Paula forma parte del programa por muchas razones: “Primero porque la paso bien, lo disfruto, espero las vacaciones para involucrarme en Vacaciones en la Escuela, para ser parte, no solo para trabajar, para poner todo, convencida que es la Escuela el lugar más noble donde los niños deben crecer, que es la Escuela la que contiene y que está bueno que esta contención que día a día hacen los docentes durante el año perdure en vacaciones, porque sé que hay miles de niños que de no ser por el programa estarían dando vueltas por las calles, porque soy mamá y el mundo del futuro quiero que sea mejor que este mundo del presente”.

Paula definió a Vacaciones en la Escuela como “una vorágine, es el programa que permite que los niños vean a la Escuela como un lugar seguro, que no es solo para aprender, que en especial allí se crece”.

“Estoy convencida que todas las actividades que plantea un docente enseñan, muchas veces creemos que si es recreativa no enseña, pero si deja una huella, si logró despertar algo en esa persona se enseñó… La motivación es la magia que tiene el docente, todo se puede motivar, creo que el profesor es el que tiene esa varita que permite despertar las ganas de aprender algo”, agregó. Finalmente, la docente describió experiencias que la han marcado durante el desarrollo de las colonias. “Experiencias muchas, viví momentos que me movilizaron como docente y como persona, que me hicieron plantearme si realmente yo tenía herramientas para ser maestra, si contaba con aquello que necesitaban, llegué a la conclusión que en los libros y en el profesorado se aprende mucho, pero el que más te enseña es el niño…”.
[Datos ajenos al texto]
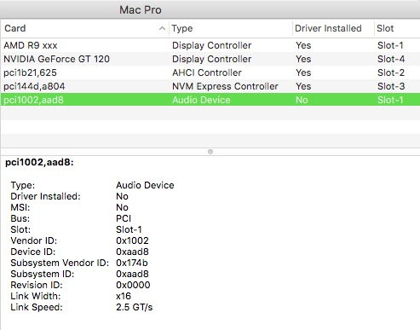Click the sort arrow in Card column
Screen dimensions: 420x330
[x=162, y=28]
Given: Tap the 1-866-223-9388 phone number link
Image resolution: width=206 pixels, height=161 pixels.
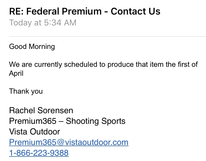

“La experiencia de haber tenido nenes de un Hogar Municipal fue movilizadora, sus vivencias, sus travesuras, sus llamados de atención, sus abrazos, esa necesidad que despertaron en mí de tenerlos en mis brazos y no soltarlos, de protegerlos; todas estas cosas son las que me motivan día a día en ir con la más grande de mis sonrisas, me llenan de ganas de ponerme gorros llenos de colores y plumas, de disfrazarme de Piñón Fijo y hacer (junto con mis compañeros/amigos) del predio un Circo… y sí estoy convencida que este programa, Vacaciones en la Escuela, con carencias y aciertos lo hacemos todos, todos los que año tras año elegimos estar, y que estamos más que convencidos que la mirada siempre debe posarse en lo que uno le da al niño”, relató.